Thursday, May 29, 2025

TETHERED NOMAD

 

In a couple of days, I turn 77…..how the hell did that happen!!

This journey of aging is very interesting.  It seems like yesterday that I was playing in the backyard of 237 North Broadway in Lebanon.  It was a neighborhood of kids my age that played together every day and had wonderful adventures of our own imagining.  I remember clearly the day in August 1957 when our family car was packed and ready to move to Florida.  I still remember looking out the back window of our Studebaker station wagon waving goodbye to those friends.  Never to see any of them again.

From there it was the wonderful adventure of moving to Florida, starting 4th grade at Pinellas Park Elementary, then 5th grade moving to Cross Bayou Elementary.  My closest neighbor was also named Sue Ellen, weird coincidence and making new friends through the Pinellas Park Presbyterian Church, some of whom to this day I still have a close friendship (Rik McNeill). 

Jr. high and high school was great fun and the whole ordeal of that first date that continued all the way through the beginning of my senior year still brings a grin to my face.  Also meeting my first really close friend, Nancy, with whom we were like sisters until her passing in April 2020.
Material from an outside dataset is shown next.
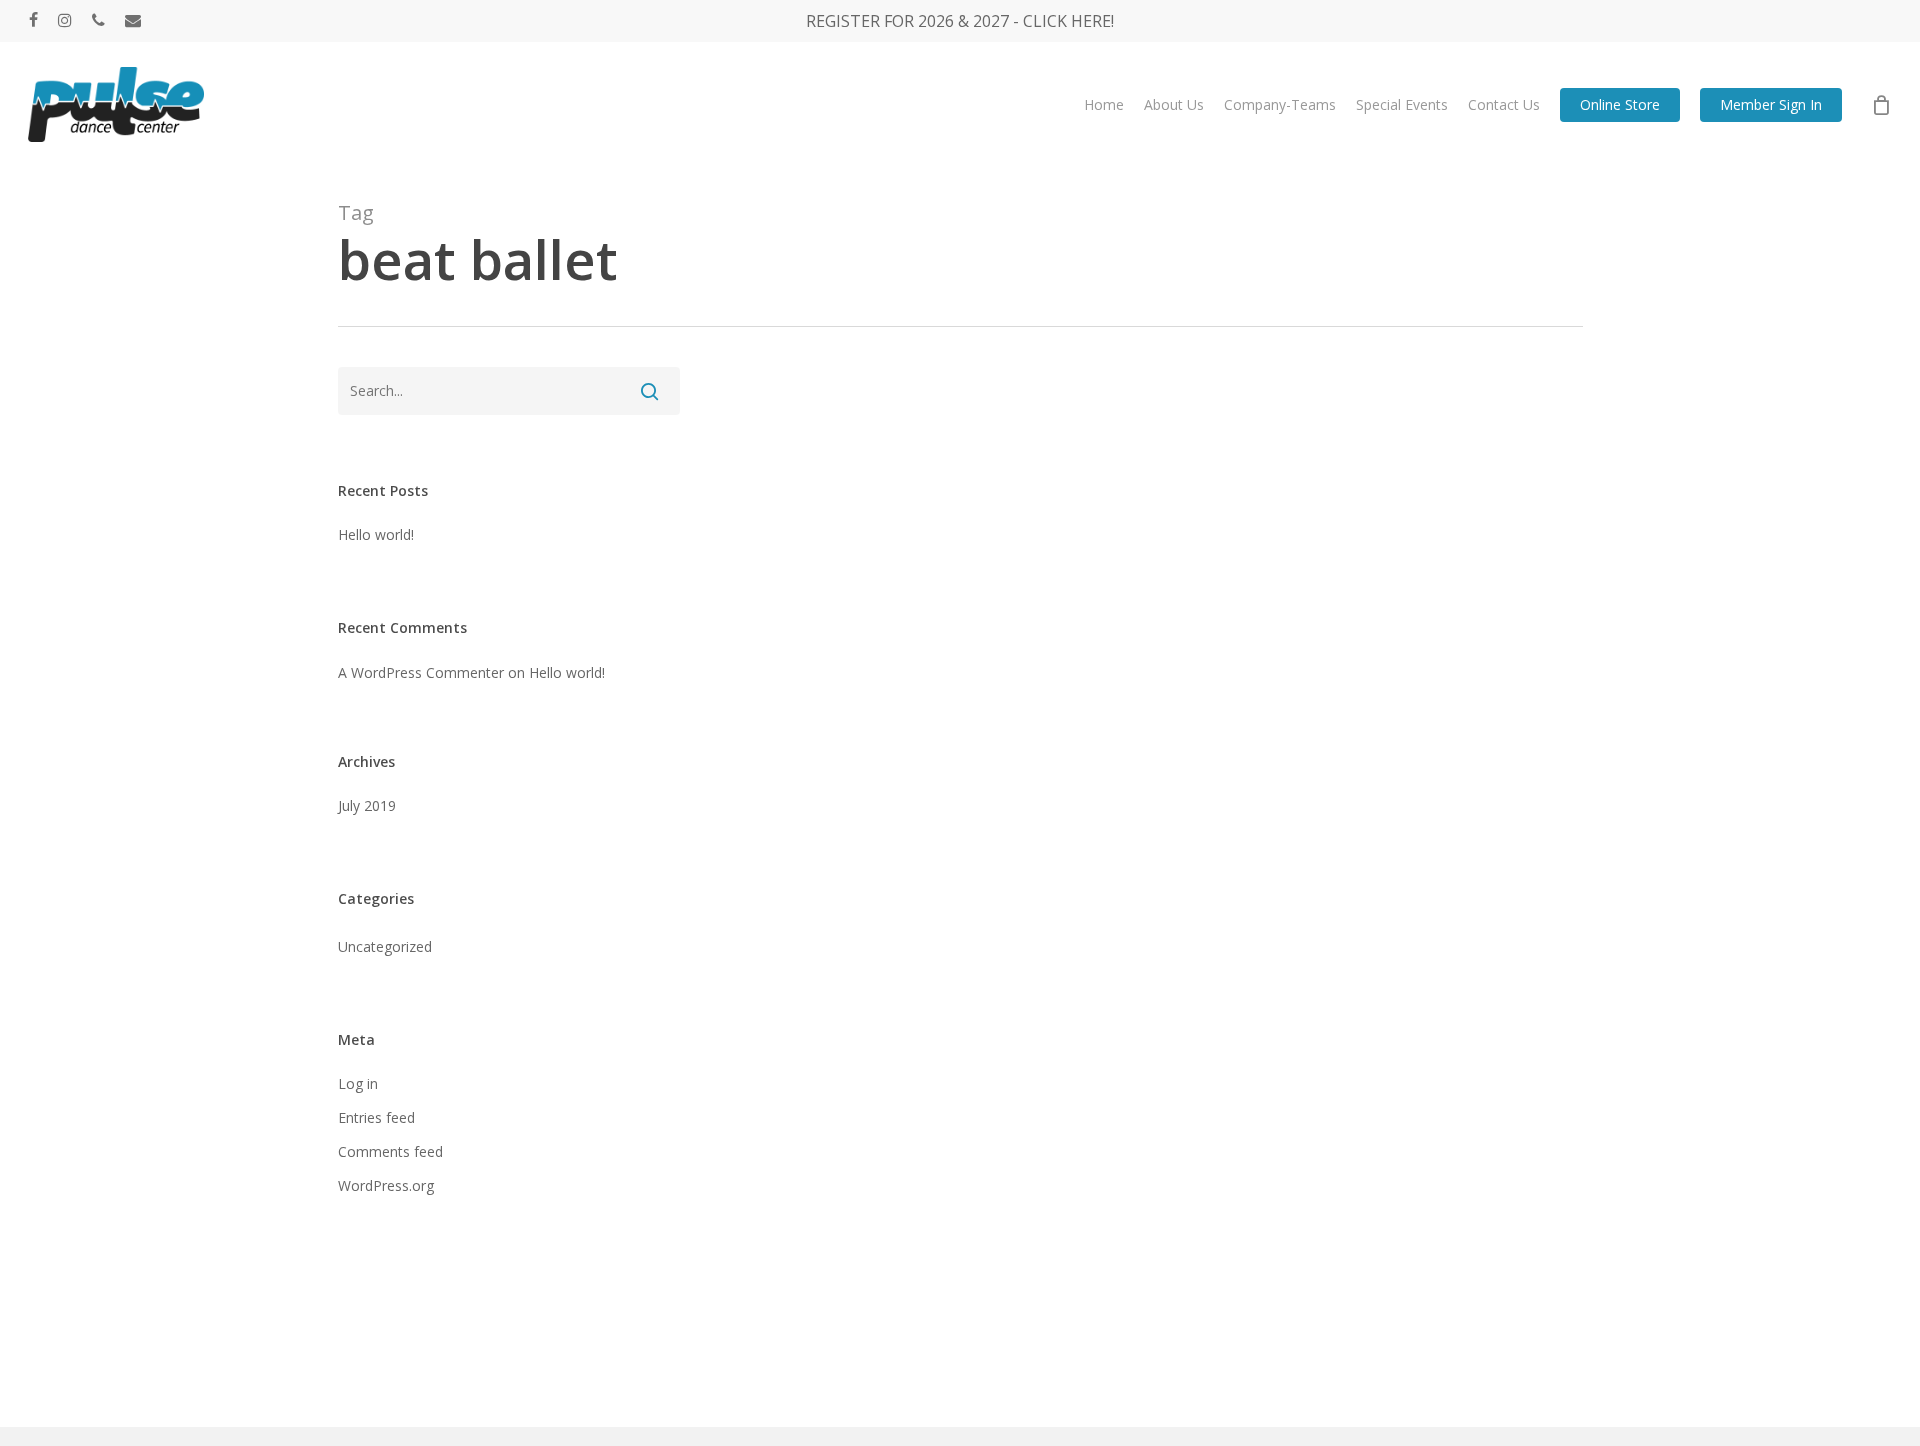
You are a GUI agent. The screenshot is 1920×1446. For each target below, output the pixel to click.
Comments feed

I didn’t have plans to go to college or to get married, instead, on my own I returned to Ohio and began that independent life I always craved.  Five years in Cincinnati, then two in Fairbanks, AK and 10 months on Guam….I loved being an independent woman seeking out any adventure that came my way. Eventually I returned to Cincinnati, but always wandering one way or the other.  I think of myself as a Tethered Nomad. 

The wandering has taken me to all 50 states, and France, Scotland, Costa Rica, Mexico, and Canada. Since I lost my wandering buddy, Karen, to ALS in 2023, my wandering has definitely slowed down.  Also, aging is taking its toll slowly but surely.

However, this summer seems ripe for more travel.  2 trips to Florida for weddings, a week in Tennessee for our annual golf outing, 4 days in Bellingham, WA for a wonderful wedding celebration, and then hopefully in August to Bar Harbor, ME for a long over due visit with dear friends. 

So, looking at it as objectively as possible, I guess this aging thing isn’t so bad…..at least so far.  I’ll let you know how it goes!!!!

Saturday, May 10, 2025

Saddness

 

I’ve had something on my mind all week, that has really been bugging me and I just have to write about it to get it off my mind.

Here in Cincinnati last week, we had a very sad event take place that I just can’t shake.  Last Thursday the police chased 4 young black men in a stolen car.  The event ended when an 18-year-old was shot 6 times and killed. The next day a retired policeman was volunteering to direct traffic at the Univ of Cincinnati (UC) Commencement ceremony when he was deliberately hit and killed in the street.  The driver of the car was the father of the boy killed on Thursday.  The father had just viewed the police bodycam footage of the killing of his son, left the station distraught and happened upon the traffic management at UC.

Obviously, the father was detained and is now facing murder charges.  There are many more details, but here is what caught my attention.  First, there have been hours and hours of local media coverage regarding the retired police officer.  He was obviously highly regarded and the city has been flooded with support for him from all over the country.

There has been some coverage regarding the son and father, but not much.  I’ve researched a little and cannot find any reporting that neither the son nor the Dad had any prior record.  The father is facing multiple murder charges and either a life sentence or death sentence.

I totally get it.  What he did was completely wrong and must be punished.  What I don’t get is how no one, no where, any where has made any comment in any media about the effect of being told your son has been killed and then watch the same on video.

I’ve never been a biological parent.  But I do consider myself to be a person of compassion and empathy, and I cannot image, in any way, how it would affect me to learn that my child was killed and then watch as my child is shot to death.  What my emotional response would be, regardless of the situation.

I doubt that we’ll ever hear or see much regarding him, certainly not coverage like the police officer received.  But my heart goes out to him.  I grieve for him, his son and his entire family.